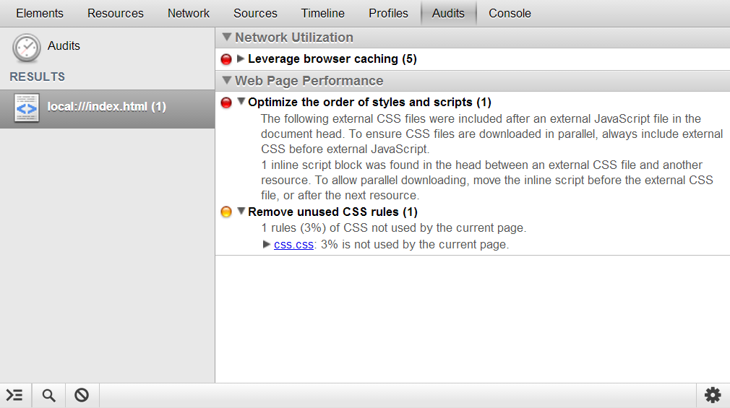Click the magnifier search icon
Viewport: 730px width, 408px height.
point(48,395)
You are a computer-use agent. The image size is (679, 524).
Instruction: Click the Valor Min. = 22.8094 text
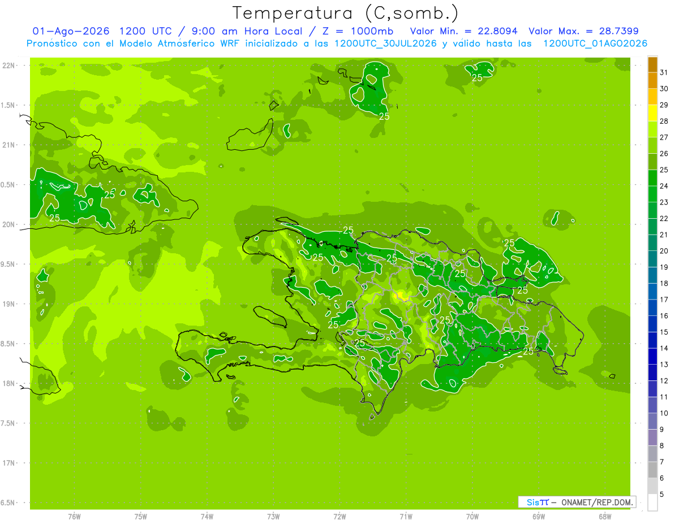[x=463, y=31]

══════

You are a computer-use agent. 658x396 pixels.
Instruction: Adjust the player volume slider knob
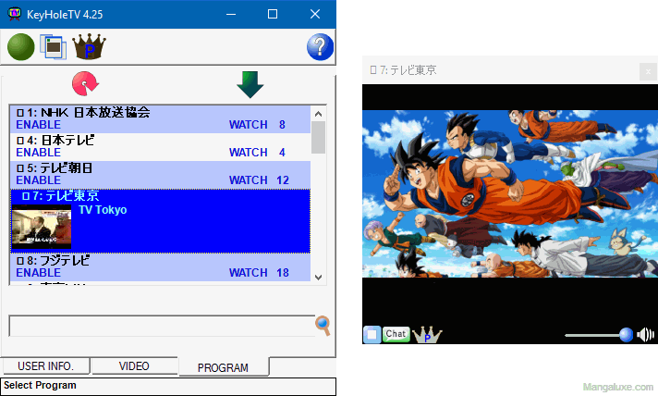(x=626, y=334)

══════

Pull out every line in the data above that has the word "computer".

§ **Exercise result**:
You are a computer-use agent. The image size is (679, 524).
You are a computer-use agent. 658x396 pixels.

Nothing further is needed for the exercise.